A Ação Penal Originária 470, conhecida como “Mensalão”, teve início no dia 1º de agosto passado e chega ao fim (ressalvada a interposição de recursos) neste mês de dezembro. A população brasileira, decepcionada com o sistema judicial, foi surpreendida com o andamento inexorável do julgamento, presidido com suave rigor pelo ministro Ayres Britto e relatado com empenho pelo ministro Joaquim Barbosa.
Dos 38 denunciados, 25 foram condenados pela prática de diversos crimes, como corrupção ativa, corrupção passiva, peculato, gestão fraudulenta, formação de quadrilha, lavagem de dinheiro e evasão de divisas.
As penas foram severas, acima da benevolente fixação no mínimo legal, que é regra geral em nossos tribunais, inclusive no STF. Para dar apenas um exemplo, jamais vi pena corporal como a imposta à presidente do Banco Rural, Katia Rabello, condenada a cumprir 16 anos e 8 meses de reclusão.

Enunciado do exercício:
Extraia na íntegra, sem nenhuma alteração, o trecho sobre o julgamento do Mensalão.

Dados fornecidos:
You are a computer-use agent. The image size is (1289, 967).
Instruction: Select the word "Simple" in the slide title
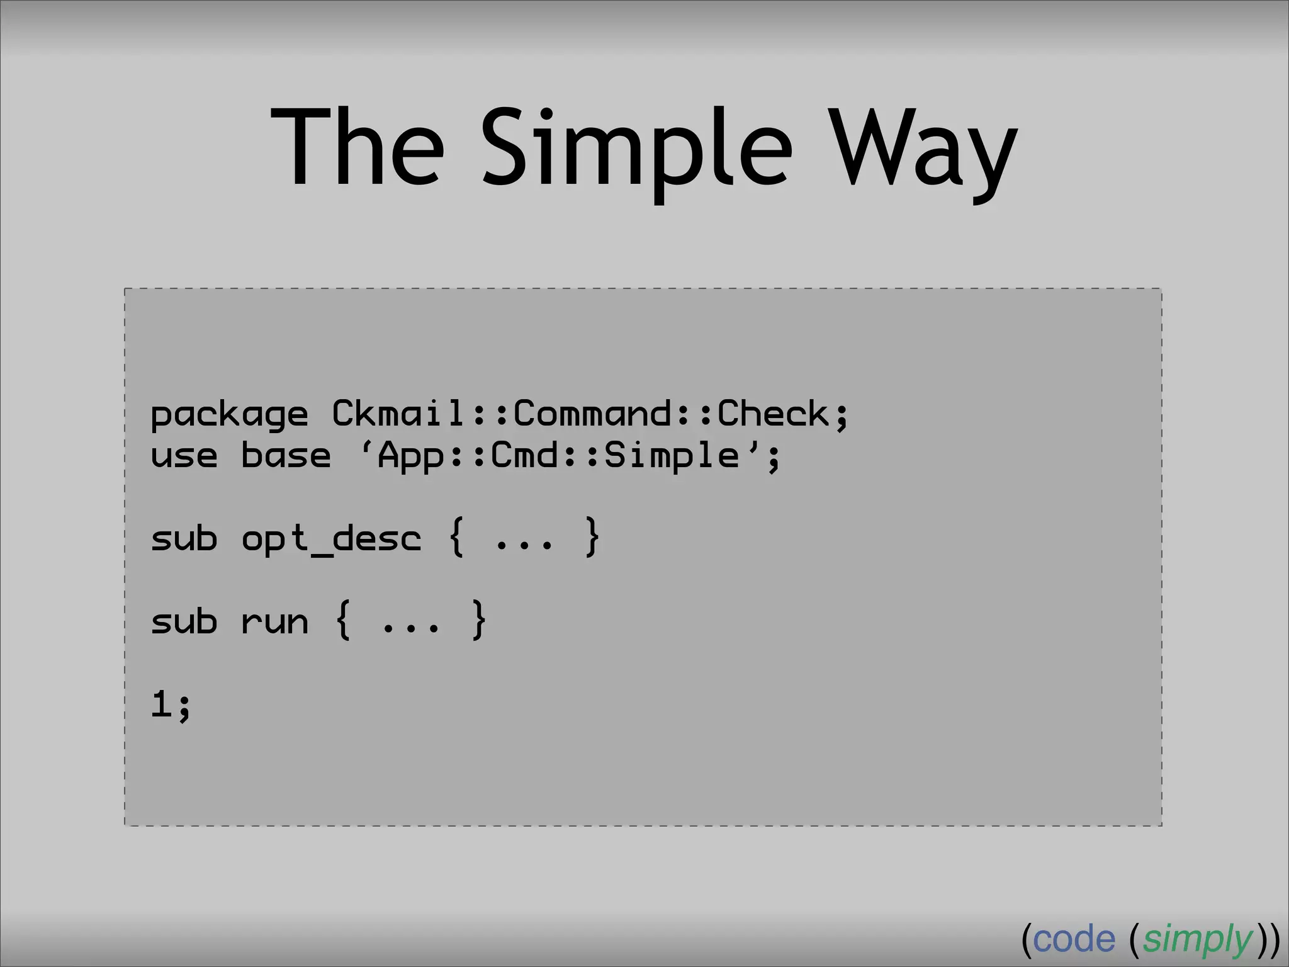[636, 151]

Problema resolvido:
A Ação Penal Originária 470, conhecida como “Mensalão”, teve início no dia 1º de agosto passado e chega ao fim (ressalvada a interposição de recursos) neste mês de dezembro. A população brasileira, decepcionada com o sistema judicial, foi surpreendida com o andamento inexorável do julgamento, presidido com suave rigor pelo ministro Ayres Britto e relatado com empenho pelo ministro Joaquim Barbosa.
Dos 38 denunciados, 25 foram condenados pela prática de diversos crimes, como corrupção ativa, corrupção passiva, peculato, gestão fraudulenta, formação de quadrilha, lavagem de dinheiro e evasão de divisas.
As penas foram severas, acima da benevolente fixação no mínimo legal, que é regra geral em nossos tribunais, inclusive no STF. Para dar apenas um exemplo, jamais vi pena corporal como a imposta à presidente do Banco Rural, Katia Rabello, condenada a cumprir 16 anos e 8 meses de reclusão.